Chapter 29

Ivy was still reeling from the photo.

She was also mortified that the cute cop had seen her video.

Her mind went there, thought about permutations. Looping, odds. This was her happy place. Math had always been her refuge, where she felt comfortable. Math was specific, math was undeniable, math was truth.

People, on the other hand, were unpredictable. Even people like her father.

Ivy’s first introduction to math, even before fractals, had been through chess.

On her third birthday, Ivy’s mother had bought her a checkers board.

At this point in her young life, she’d rarely seen her parents fight.

That didn’t happen until later, when her father was spending every waking hour on his work.

But they’d fought then.

Gene had been angry, saying that checkers was linear tic-tac-toe. Said it was for simpletons. He’d taken the board from Ivy, thrown it out. Ivy had cried.

Later that day, Gene had returned with a chess board. Said that chess was a real game, a smart game, a thinking person’s game.

“There are more possible chess games than there are atoms in the universe, Ivy.”

That was her father—that was Eugene Reeves. And that was Ivy.

Over the years, they’d played hundreds of games, with Eugene always coming out on top—he never let her win.

Wetness suddenly leaked into the corner of Ivy’s mouth, and she absently licked at it. She hadn’t even realized that she’d been crying.

Her phone buzzed, and she glanced at the call display. Sniffed, wiped more tears before answering.

“Hey, Abs.”

“If it isn’t the Bae-sian Prof!”

Ivy choked.

“What? You saw that?”

“How could I not? You’re famous, bitch!”

“What the hell, Abs! I want it taken down!”

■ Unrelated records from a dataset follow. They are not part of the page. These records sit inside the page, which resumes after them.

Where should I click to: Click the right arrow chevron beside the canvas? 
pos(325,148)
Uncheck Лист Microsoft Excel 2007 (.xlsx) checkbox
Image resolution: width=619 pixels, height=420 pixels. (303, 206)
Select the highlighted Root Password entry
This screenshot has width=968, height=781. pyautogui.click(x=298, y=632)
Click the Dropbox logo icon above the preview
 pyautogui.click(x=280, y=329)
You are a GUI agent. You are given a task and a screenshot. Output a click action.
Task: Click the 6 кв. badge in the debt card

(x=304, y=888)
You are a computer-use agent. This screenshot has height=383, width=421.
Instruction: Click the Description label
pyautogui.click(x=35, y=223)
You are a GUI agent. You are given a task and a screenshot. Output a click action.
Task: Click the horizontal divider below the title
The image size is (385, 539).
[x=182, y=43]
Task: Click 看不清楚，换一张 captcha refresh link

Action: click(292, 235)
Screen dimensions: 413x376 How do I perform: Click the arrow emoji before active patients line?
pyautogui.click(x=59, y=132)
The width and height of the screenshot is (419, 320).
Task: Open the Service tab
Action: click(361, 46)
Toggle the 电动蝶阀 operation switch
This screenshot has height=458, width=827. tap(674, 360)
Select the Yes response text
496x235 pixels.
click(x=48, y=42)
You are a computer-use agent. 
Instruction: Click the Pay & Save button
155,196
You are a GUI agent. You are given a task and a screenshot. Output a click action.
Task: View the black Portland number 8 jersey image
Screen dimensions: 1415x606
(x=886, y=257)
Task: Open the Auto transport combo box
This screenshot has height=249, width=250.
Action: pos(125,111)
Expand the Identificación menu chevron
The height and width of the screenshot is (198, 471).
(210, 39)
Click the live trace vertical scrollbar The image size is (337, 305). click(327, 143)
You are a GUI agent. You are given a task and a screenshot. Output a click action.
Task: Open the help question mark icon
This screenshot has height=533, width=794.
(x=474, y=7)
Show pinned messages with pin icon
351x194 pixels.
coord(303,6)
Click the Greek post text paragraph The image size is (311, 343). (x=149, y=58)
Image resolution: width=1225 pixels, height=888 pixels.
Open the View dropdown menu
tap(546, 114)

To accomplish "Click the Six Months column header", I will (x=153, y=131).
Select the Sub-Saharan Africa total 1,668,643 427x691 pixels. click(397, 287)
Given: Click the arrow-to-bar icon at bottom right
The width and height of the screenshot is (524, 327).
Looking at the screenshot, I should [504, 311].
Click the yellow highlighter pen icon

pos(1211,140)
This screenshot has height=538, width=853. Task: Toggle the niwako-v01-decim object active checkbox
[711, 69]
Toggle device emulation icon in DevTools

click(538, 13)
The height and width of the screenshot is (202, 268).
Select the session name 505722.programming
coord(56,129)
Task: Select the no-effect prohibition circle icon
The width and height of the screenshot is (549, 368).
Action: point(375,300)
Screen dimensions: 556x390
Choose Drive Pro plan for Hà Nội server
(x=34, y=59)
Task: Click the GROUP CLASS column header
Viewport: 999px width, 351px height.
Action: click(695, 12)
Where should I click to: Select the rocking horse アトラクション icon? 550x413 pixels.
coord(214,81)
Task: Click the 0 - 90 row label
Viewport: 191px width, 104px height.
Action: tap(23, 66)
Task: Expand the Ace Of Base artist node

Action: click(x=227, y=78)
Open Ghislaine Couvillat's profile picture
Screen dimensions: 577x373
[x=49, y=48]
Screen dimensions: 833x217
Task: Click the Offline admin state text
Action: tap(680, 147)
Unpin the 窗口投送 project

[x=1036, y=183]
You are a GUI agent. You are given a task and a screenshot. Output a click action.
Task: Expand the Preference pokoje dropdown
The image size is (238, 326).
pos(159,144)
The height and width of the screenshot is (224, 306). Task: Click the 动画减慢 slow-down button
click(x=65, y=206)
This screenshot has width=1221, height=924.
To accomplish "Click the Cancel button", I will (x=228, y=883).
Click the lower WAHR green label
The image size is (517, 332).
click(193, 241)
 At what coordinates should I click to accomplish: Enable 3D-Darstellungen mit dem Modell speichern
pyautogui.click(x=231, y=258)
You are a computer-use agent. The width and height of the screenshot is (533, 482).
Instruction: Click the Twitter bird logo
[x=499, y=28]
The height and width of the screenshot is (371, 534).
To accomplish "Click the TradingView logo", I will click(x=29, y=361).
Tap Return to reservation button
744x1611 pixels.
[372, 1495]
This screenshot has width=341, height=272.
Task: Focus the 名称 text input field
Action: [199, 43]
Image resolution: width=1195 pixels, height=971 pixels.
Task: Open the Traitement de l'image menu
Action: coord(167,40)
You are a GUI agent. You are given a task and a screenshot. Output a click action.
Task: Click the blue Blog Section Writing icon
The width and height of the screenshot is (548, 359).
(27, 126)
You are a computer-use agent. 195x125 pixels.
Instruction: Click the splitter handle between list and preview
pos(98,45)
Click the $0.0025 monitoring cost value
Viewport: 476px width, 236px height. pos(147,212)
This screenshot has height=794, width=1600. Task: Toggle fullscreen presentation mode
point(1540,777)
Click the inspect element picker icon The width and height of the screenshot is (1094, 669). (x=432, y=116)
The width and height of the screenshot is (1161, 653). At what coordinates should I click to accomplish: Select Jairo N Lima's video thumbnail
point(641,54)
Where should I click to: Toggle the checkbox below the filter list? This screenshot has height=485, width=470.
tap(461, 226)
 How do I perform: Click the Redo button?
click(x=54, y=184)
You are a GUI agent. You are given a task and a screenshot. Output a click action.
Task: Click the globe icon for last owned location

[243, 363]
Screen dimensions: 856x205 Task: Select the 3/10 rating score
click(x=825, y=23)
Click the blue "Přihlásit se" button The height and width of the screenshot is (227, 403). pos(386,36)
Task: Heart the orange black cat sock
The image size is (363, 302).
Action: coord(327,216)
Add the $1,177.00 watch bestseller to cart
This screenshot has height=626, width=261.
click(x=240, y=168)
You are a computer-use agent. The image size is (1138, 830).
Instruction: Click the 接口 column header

“Why? It’s blowing up! You need to monetize that shit. ‘Member the Hawk Tuah girl? She made hats and shirts . . . hell she even had a meme coin. Made millions.”

Ivy closed her eyes and rubbed her temples.

“I just want it gone.”

“I didn’t think you had it in you,” Abby continued, either not hearing Ivy or not caring. “The Bae-sian Prof.” She laughed. “Although, after last night, I guess you’ve changed your prudish ways. What was that, anyway? I know you cheated at that coin flipping game.”

Eyes still closed, Ivy said, “It’s called Penney’s game, and it isn’t cheating. You just—”

“Yeah, yeah, yeah. Anyway, it was fun, wasn’t it? That Blake guy . . . he was hot.”

No, it wasn’t fun. It was a disaster. I’m still hung over, and if I hadn’t been, I would have never made the stupid STI example in stats class.

“Abs, I just want it taken down,” she said for the hundredth time. “Can you report it—please?”

“Report it? You need to start a TikTok account and repost it. Get some of that influencer guap.”

“Abs? Please?”

Abby groaned.

“You’re no fun. But if you really want me to report it, I will.” Ivy waited. “Okay, done. But I doubt it will do much. Unless—”

“Can you hack it?”

“Hack it?”

“Yeah, hack it to get it taken down.”

“Ivy, TikTok isn’t like Princeton’s—”

“Fine, whatever.”

Silence.

“What are you doing tonight? Wanna go out again?” Abby asked.

“No chance.”

Abby chuckled.

“Yeah, probably for the best. My head is pounding. This morning, I had this client come in for Botox, just their forehead and crow’s feet, and I almost injected her with lip filler.”

Another laugh.

“I gotta go, Abs. Talk soon.”

“Be good, Bae-sian Bitch.”

Ivy hung up before she had to hear Abby’s high-pitched titter again. Abby would laugh, though. Would probably be laughing all day.

Ivy, on the other hand, had work to do. She opened her computer, loaded a spreadsheet. Dr. Moorehead wanted her to upload an abstract for the ACM conference. That was impossible. She was so far behind. Dr. Moorehead also wanted her to continue her father’s work. That, too, was impossible.

Ivy spent ten minutes just scrolling through data before giving up. It wasn’t happening. Every time she blinked, she saw the dead body.

The numbers.

Yeah, Abby Granger definitely led the simpler life.